_Provided records_.
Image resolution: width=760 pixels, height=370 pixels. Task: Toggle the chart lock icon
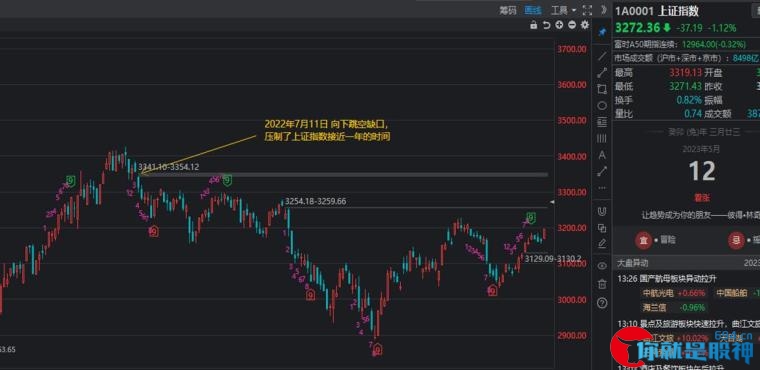click(534, 25)
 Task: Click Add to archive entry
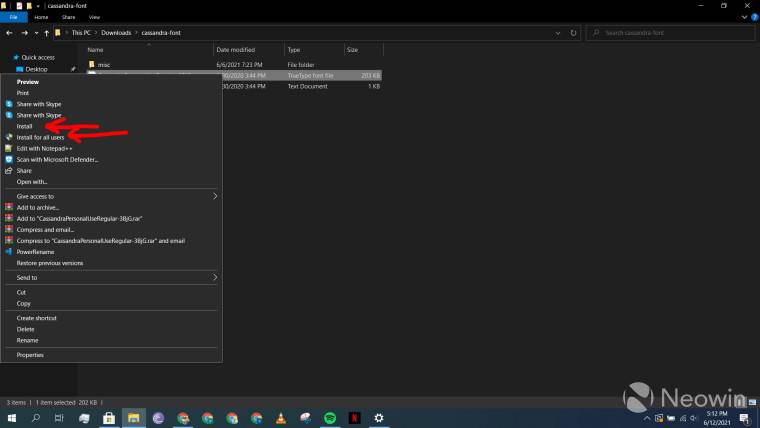point(38,207)
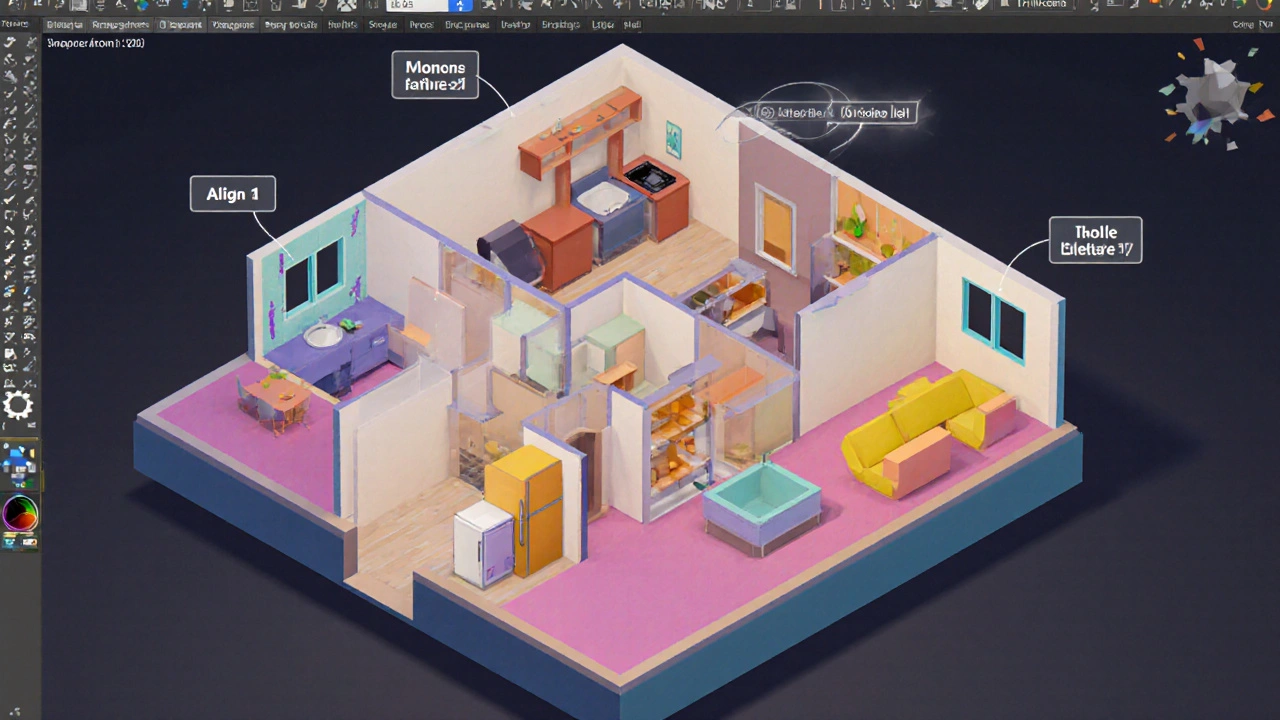Open the leftmost menu in the menu bar
The height and width of the screenshot is (720, 1280).
click(x=15, y=24)
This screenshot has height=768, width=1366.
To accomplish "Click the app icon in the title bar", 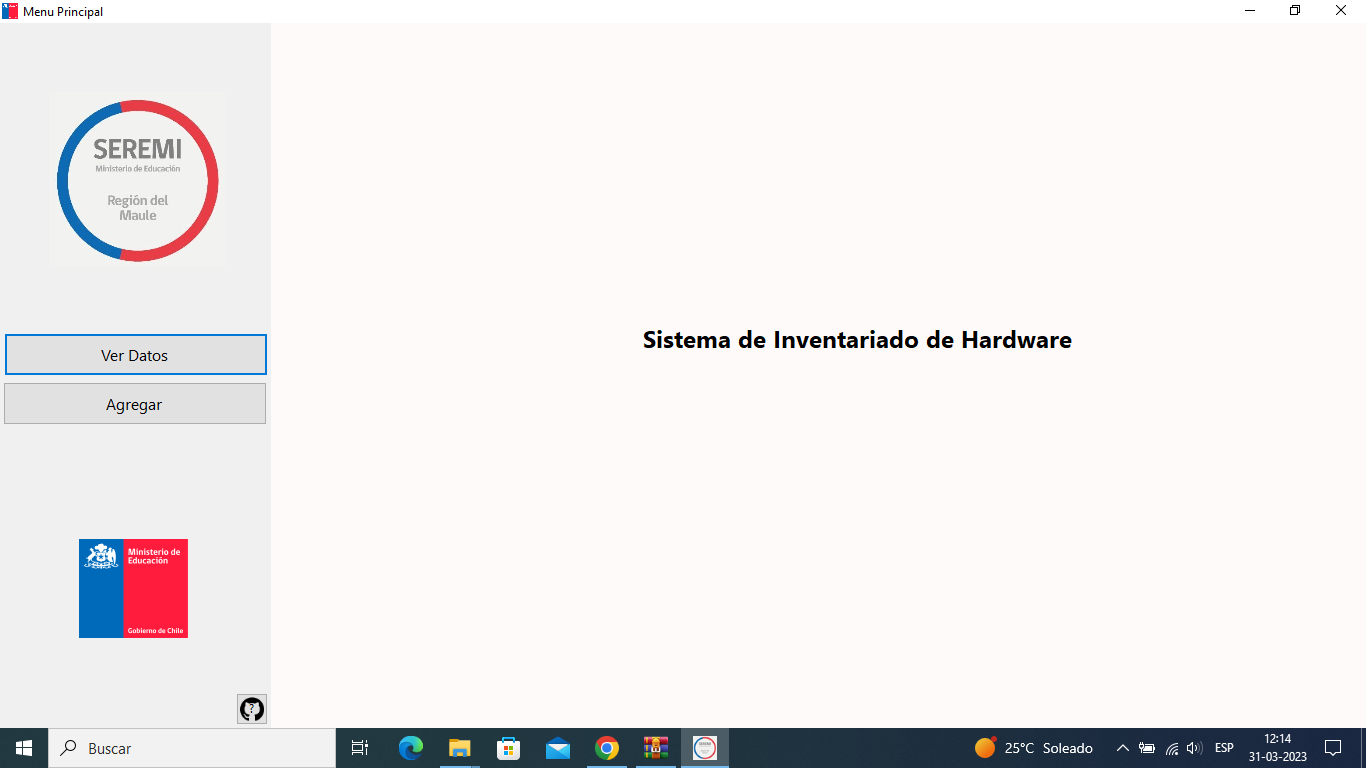I will click(11, 11).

_Activity_.
Only the lines from the top of the data through the line with "This screenshot has height=768, width=1366." should be quoted, exactly and with both ends kept; skip the pictures.

_Finished exercise_.
Image resolution: width=760 pixels, height=370 pixels. Task: Toggle the chart lock icon
click(534, 25)
 Task: Click Add to archive entry
point(38,207)
Open the leftmost menu in the menu bar
The height and width of the screenshot is (720, 1280).
click(x=15, y=24)
This screenshot has height=768, width=1366.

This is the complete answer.